### Task item
Ignoring the pictures, copy the data exactly.

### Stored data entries
=== Section Start ===
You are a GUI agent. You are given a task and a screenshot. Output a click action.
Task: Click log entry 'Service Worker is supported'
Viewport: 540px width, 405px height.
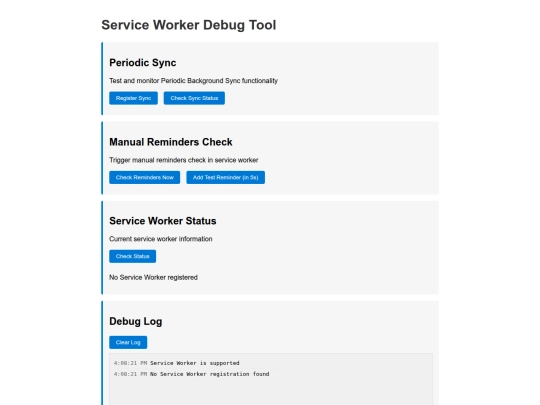[195, 363]
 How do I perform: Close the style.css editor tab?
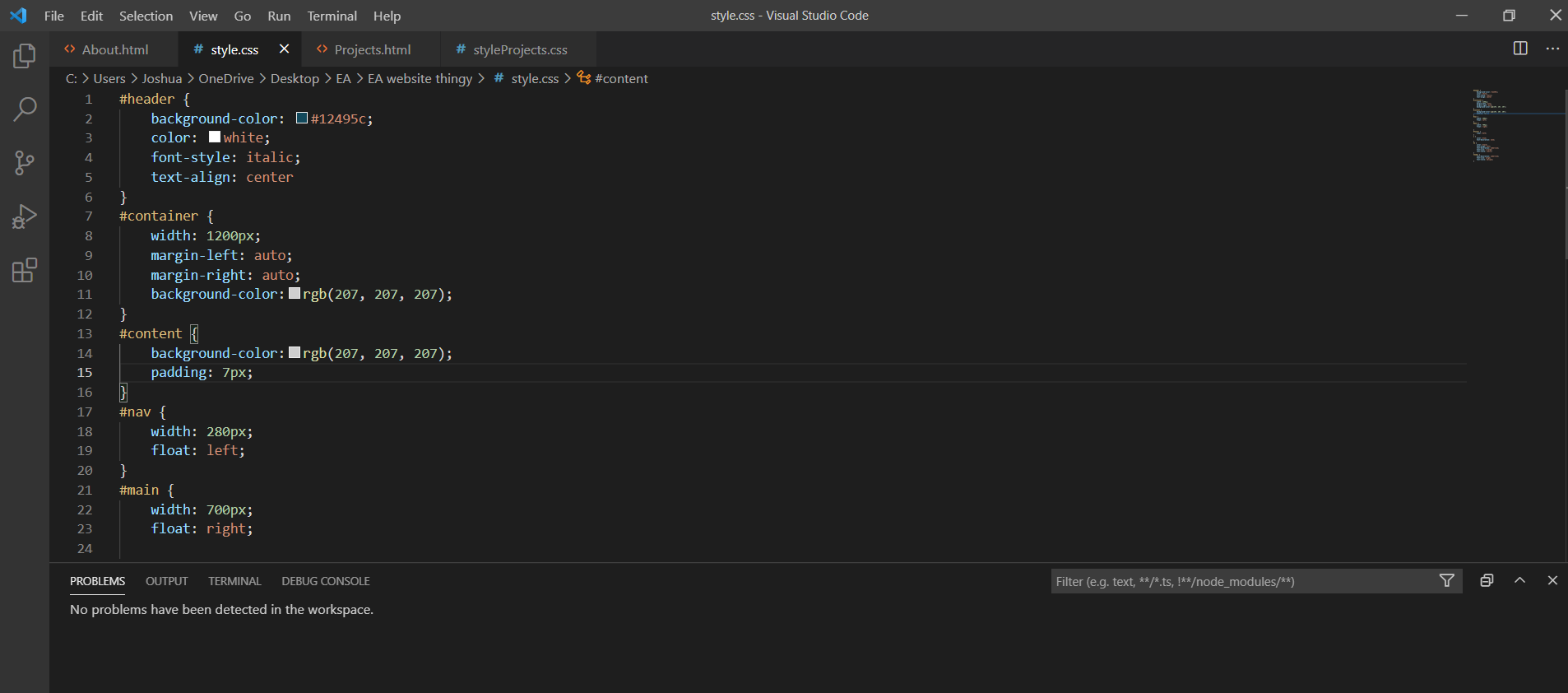pos(284,49)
=== Section End ===
### Answer to this problem
You are a GUI agent. You are given a task and a screenshot. Output a click action.
Task: Click log entry 'Service Worker is supported'
Viewport: 540px width, 405px height.
[195, 363]
 How do I perform: Close the style.css editor tab?
pos(284,49)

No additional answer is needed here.